"""

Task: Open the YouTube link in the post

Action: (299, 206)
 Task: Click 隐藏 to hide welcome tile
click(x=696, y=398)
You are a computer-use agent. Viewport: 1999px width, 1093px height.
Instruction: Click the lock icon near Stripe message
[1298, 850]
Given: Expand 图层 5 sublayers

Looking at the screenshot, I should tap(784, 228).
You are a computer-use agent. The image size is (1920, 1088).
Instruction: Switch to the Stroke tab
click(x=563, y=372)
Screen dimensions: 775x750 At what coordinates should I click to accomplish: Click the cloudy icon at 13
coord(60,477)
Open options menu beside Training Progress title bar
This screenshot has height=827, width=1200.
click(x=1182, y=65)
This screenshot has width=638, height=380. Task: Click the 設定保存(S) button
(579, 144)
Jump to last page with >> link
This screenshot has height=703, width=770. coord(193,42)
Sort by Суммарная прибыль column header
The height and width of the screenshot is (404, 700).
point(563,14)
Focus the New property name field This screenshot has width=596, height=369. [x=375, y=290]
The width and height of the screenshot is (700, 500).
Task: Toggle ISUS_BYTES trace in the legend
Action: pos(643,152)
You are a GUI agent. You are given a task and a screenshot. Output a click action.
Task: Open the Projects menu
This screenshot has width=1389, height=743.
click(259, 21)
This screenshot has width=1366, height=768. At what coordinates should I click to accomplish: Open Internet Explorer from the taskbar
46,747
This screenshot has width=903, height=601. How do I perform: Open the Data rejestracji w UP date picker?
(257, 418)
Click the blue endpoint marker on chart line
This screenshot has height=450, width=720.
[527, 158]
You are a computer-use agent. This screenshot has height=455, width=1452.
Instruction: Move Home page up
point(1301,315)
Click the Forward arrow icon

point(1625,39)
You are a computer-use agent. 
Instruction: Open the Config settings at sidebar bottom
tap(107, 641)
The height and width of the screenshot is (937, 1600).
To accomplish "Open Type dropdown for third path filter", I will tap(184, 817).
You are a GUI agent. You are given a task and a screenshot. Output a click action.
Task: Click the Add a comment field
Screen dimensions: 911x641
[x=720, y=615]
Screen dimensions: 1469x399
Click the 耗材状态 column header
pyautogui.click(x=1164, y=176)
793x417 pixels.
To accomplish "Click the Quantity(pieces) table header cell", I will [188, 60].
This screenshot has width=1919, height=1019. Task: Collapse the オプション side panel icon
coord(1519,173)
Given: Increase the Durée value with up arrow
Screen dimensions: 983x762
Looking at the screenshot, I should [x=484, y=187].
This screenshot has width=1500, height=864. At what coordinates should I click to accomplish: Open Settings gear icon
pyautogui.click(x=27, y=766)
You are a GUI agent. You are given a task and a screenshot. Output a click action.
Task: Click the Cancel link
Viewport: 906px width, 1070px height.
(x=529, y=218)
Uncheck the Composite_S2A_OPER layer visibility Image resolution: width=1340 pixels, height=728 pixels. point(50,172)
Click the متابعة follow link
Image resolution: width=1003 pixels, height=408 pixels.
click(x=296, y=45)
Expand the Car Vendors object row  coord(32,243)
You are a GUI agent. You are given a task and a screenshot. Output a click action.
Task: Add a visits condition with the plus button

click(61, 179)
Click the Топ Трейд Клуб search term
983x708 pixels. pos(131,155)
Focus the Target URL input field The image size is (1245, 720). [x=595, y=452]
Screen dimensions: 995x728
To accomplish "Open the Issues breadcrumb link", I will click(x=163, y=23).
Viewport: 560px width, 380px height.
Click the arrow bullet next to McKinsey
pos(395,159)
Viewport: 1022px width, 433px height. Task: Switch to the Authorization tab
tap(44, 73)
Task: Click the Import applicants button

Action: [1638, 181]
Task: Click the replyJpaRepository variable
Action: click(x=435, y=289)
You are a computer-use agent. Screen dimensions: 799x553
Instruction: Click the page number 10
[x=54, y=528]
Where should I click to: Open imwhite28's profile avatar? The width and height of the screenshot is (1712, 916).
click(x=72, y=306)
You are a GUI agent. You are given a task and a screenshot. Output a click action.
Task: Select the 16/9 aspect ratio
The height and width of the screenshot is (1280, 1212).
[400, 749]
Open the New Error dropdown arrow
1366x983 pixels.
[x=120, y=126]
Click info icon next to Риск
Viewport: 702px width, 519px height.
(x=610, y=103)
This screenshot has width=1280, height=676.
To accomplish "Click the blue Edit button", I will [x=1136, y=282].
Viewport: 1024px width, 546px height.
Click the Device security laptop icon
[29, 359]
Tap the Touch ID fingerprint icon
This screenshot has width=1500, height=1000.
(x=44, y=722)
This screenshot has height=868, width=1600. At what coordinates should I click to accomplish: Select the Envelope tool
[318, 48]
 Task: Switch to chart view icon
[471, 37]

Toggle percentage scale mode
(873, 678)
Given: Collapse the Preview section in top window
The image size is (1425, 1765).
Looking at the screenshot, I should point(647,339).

"""

EXERCISE:
Which lines above include "menu"? Show each of them by copying it.

WRITTEN RESPONSE:
Open options menu beside Training Progress title bar
Task: Open the Projects menu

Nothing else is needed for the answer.